### Assignment
From the line containing "You are a computer-use" through the last line of the data, both ends included, write out every line exactly; omit the pictures.

### Collected data

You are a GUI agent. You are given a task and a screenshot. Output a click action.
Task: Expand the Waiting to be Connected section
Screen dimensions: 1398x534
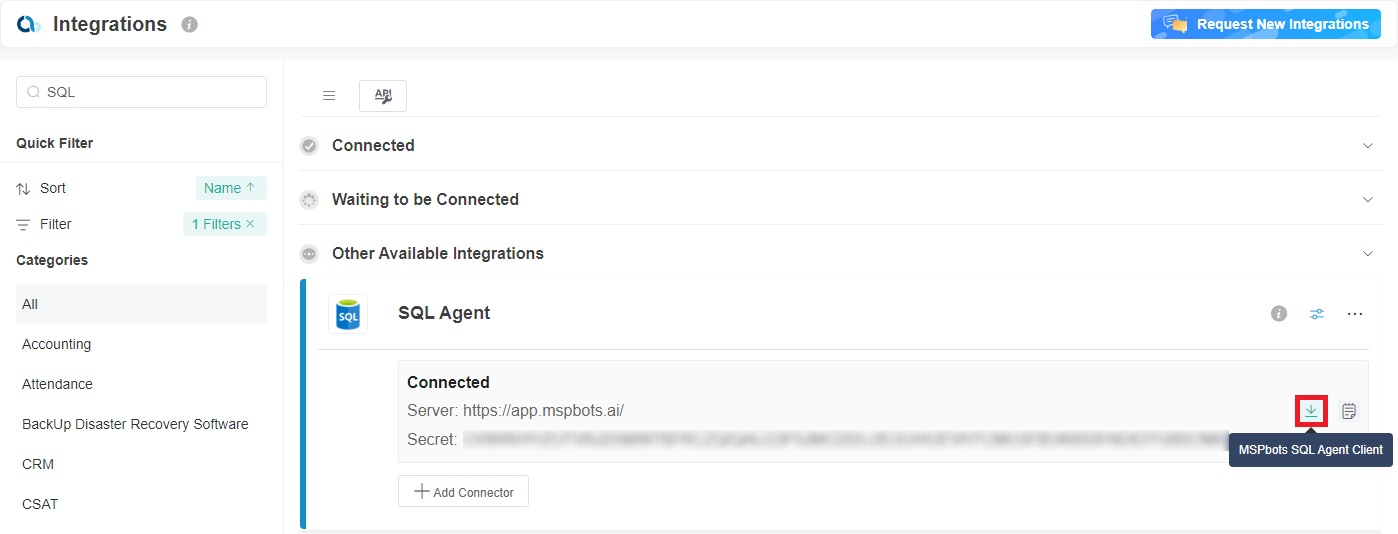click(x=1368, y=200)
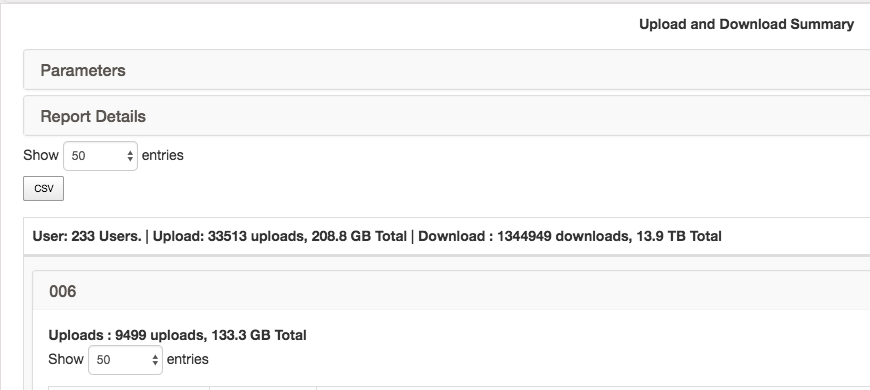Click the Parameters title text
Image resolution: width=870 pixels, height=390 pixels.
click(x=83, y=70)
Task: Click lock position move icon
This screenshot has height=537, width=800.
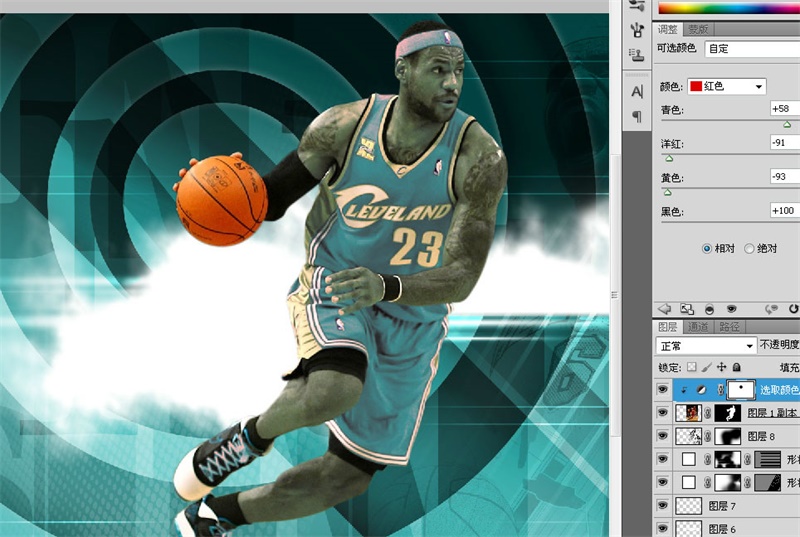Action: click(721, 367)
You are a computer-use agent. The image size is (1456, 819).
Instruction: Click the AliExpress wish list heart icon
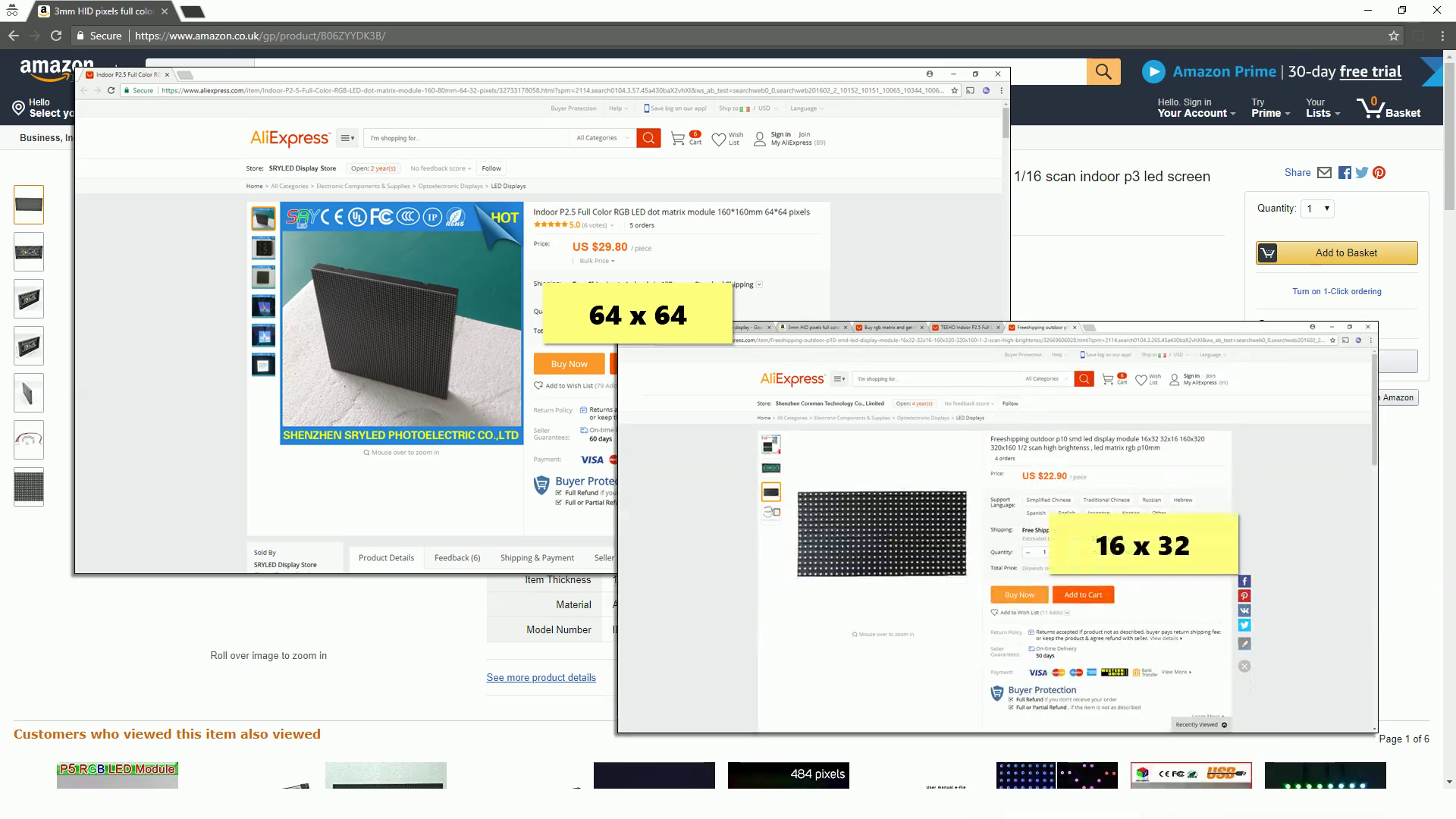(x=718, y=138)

### Problem solution
You are a computer-use agent. The image size is (1456, 819).
Instruction: Click the AliExpress wish list heart icon
(x=718, y=138)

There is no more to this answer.